"Quality of Mercy looks strained"

This article originally appeared in the Sydney Morning Herald and can be viewed here.

What is the appropriate role for Satan in the delivery of mental health services?  A silly question, you may think, in the 21st century.  But the stories of young women struggling with conditions such as anorexia and drug addiction who have been drawn to Mercy Ministries show it is not silly at all.  As the Herald has revealed, Mercy’s treatment – if that is the correct term – for a range of common but nonetheless dangerous psychiatric disorders appears to be an intense, cloistered, and cult-like course of religious indoctrination, administered by people many of whom are being trained for the ministry, not in medicine or psychiatry.  That explains why exorcism – part of the church’s spiritual armoury against Satan – is used as a treatment for what specialists would see as symptoms of mental illness.

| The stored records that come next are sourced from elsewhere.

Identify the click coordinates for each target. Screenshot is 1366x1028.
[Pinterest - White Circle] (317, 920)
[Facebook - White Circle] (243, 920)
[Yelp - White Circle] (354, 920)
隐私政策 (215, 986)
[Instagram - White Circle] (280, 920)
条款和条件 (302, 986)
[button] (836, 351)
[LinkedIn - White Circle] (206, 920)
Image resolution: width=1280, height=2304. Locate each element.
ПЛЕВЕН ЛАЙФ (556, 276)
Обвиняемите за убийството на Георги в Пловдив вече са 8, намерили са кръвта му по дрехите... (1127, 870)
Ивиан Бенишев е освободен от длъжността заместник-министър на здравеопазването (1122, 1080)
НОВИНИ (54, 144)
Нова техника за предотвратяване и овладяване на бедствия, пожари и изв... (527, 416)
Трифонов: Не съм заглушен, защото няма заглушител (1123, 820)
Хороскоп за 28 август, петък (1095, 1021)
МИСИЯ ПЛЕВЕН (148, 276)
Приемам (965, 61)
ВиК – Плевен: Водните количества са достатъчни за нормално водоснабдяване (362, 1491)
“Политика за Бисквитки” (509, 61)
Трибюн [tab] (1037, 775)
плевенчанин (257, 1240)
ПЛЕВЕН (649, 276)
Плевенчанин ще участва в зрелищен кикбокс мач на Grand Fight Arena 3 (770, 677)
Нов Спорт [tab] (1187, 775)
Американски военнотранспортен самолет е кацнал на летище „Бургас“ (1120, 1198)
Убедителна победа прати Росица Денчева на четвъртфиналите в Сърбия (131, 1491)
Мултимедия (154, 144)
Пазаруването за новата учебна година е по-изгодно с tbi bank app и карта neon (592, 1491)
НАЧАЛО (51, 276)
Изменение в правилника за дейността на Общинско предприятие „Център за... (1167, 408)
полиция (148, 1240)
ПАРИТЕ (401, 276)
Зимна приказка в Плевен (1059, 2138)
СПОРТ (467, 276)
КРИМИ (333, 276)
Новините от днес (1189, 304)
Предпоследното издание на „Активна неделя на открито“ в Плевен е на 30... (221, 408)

People should be free to believe in whatever they like, of course, and some Mercy patients may indeed have found its spiritual offerings helpful in dealing with mental illness.  But a wide gulf separates religion and psychiatry.  In its publicity, Mercy Ministries appears to offer mental health services.  What kind of mental health institution expels unruly patients – as Mercy Ministries has – who are then left to struggle unaided with symptoms that have been aggravated by the experience?  An organisation holding itself out as providing mental health services should be subject to rigorous medical standards, and employ qualified staff for accredited programs of treatment.

Some of the women the Herald spoke to were encouraged to divert their Centrelink payments to Mercy Ministries.  Others say they were encouraged to move to disability benefits so the organisation could then claim carer’s benefit for them, as well as most of their pension.  Given the questions surrounding the performance and methods of Mercy Ministries, the Federal Government is right to investigate any suggestion that Centrelink may have somehow assisted the organisation.

The broader issue raised by the Mercy Ministries story is: should vulnerable individuals be forced – by a lack of government services – into the arms of religious practitioners whose methods bear little relationship to modern psychiatry?  Clearly not.  Funding for mainstream mental health services should be enough to ensure they can meet demand.